(Activity): From the entries below, output the line with "Click the dashed vertical marker at trade 65" and each following line up to and including the line with "Open Benutzer in", exactly as written.

(Dataset excerpts):
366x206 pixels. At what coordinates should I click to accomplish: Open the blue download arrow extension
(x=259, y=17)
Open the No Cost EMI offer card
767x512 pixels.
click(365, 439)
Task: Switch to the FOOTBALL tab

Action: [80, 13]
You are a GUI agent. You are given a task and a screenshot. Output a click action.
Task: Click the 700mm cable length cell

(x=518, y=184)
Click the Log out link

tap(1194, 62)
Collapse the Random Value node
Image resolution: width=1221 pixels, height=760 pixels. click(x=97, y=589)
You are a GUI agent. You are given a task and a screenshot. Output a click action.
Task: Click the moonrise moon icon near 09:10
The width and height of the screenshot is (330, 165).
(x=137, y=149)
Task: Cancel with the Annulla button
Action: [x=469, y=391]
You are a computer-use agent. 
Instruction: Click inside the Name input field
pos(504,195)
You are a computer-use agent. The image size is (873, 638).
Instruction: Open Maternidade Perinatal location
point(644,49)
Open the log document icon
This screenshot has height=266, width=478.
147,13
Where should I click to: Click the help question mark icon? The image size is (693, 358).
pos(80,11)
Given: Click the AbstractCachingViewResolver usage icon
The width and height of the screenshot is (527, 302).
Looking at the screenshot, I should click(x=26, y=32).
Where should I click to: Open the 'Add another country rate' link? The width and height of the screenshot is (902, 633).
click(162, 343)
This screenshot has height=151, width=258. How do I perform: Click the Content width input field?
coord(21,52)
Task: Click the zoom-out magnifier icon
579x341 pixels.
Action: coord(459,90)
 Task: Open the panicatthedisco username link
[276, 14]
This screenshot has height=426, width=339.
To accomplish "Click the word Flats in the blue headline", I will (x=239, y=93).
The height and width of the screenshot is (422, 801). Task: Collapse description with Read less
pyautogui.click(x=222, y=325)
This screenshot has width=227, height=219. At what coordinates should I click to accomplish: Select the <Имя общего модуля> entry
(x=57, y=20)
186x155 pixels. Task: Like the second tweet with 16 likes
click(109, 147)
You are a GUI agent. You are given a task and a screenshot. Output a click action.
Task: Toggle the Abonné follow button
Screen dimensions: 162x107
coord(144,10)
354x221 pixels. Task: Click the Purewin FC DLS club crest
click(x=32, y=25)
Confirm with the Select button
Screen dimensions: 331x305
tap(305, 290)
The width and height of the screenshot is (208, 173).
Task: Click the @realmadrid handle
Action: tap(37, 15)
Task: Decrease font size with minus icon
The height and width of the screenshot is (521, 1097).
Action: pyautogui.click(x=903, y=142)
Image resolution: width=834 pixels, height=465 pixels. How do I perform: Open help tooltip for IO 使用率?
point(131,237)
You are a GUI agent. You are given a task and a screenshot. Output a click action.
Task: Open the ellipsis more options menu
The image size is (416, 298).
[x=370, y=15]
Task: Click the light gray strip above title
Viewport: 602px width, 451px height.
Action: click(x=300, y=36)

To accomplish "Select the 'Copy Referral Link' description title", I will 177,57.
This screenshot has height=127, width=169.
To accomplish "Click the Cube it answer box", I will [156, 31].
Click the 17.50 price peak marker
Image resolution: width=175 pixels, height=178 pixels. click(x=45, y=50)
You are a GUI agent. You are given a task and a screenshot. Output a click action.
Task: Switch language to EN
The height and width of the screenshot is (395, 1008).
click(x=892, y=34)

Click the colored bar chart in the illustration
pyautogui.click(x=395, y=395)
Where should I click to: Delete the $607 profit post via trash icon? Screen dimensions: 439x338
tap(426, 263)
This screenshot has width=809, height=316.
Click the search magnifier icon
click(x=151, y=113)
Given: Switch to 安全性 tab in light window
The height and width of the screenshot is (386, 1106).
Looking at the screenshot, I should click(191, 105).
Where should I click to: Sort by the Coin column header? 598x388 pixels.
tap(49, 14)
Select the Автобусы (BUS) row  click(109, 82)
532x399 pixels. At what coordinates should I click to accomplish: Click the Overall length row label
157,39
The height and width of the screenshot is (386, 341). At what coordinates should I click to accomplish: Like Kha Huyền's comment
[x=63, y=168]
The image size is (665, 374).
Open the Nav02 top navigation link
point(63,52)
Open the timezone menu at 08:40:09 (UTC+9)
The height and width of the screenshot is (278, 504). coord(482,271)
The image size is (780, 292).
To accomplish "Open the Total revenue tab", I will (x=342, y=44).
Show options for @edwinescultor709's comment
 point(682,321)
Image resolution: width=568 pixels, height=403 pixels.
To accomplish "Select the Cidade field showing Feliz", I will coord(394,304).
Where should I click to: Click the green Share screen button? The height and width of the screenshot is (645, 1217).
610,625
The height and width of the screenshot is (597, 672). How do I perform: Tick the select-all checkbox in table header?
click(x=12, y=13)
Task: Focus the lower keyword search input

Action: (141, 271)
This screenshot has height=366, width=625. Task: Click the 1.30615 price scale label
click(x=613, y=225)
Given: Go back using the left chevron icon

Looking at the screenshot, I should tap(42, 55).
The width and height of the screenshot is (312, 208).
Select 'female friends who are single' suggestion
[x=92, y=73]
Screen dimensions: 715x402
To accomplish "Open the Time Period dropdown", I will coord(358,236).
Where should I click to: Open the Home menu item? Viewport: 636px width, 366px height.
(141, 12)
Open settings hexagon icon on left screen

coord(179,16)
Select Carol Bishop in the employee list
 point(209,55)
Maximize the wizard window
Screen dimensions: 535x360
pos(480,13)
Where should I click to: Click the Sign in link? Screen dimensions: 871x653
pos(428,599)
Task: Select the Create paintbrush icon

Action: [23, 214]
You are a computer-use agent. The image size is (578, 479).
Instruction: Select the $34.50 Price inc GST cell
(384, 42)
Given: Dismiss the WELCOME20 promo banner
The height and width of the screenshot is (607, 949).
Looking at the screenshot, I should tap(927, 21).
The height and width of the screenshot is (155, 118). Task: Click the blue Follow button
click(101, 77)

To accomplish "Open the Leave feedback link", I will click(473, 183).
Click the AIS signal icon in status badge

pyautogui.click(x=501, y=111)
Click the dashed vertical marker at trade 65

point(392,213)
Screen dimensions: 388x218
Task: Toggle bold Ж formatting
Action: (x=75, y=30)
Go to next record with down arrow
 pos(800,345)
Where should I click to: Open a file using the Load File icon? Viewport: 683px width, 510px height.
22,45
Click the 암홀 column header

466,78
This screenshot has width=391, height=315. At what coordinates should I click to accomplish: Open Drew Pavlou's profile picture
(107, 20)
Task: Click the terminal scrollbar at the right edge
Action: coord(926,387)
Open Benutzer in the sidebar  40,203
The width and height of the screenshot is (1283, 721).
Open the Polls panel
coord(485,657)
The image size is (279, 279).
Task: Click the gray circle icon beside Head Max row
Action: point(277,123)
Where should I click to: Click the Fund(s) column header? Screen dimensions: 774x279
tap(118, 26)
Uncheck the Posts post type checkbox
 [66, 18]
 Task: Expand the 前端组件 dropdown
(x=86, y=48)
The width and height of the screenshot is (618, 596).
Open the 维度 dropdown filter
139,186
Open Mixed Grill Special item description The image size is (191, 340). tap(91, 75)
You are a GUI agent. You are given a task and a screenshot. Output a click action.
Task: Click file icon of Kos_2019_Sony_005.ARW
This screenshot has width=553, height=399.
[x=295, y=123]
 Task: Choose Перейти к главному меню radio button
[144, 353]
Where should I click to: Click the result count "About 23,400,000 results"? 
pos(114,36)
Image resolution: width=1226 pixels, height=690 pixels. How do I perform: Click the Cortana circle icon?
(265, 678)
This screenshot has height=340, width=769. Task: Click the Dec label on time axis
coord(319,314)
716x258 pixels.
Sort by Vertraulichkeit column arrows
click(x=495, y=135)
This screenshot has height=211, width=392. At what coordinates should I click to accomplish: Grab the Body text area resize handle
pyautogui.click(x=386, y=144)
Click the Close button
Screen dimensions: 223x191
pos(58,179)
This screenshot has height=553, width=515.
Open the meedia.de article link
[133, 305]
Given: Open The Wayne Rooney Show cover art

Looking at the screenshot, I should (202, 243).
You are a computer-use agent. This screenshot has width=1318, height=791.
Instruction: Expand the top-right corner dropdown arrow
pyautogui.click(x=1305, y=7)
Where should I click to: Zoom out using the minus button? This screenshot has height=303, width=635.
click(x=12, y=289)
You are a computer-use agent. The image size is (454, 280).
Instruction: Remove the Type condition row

(Solution to this exercise):
Click the dashed vertical marker at trade 65

point(392,213)
Screen dimensions: 388x218
Task: Toggle bold Ж formatting
Action: (x=75, y=30)
Go to next record with down arrow
 pos(800,345)
Where should I click to: Open a file using the Load File icon? Viewport: 683px width, 510px height.
22,45
Click the 암홀 column header

466,78
This screenshot has width=391, height=315. At what coordinates should I click to accomplish: Open Drew Pavlou's profile picture
(107, 20)
Task: Click the terminal scrollbar at the right edge
Action: coord(926,387)
Open Benutzer in the sidebar  40,203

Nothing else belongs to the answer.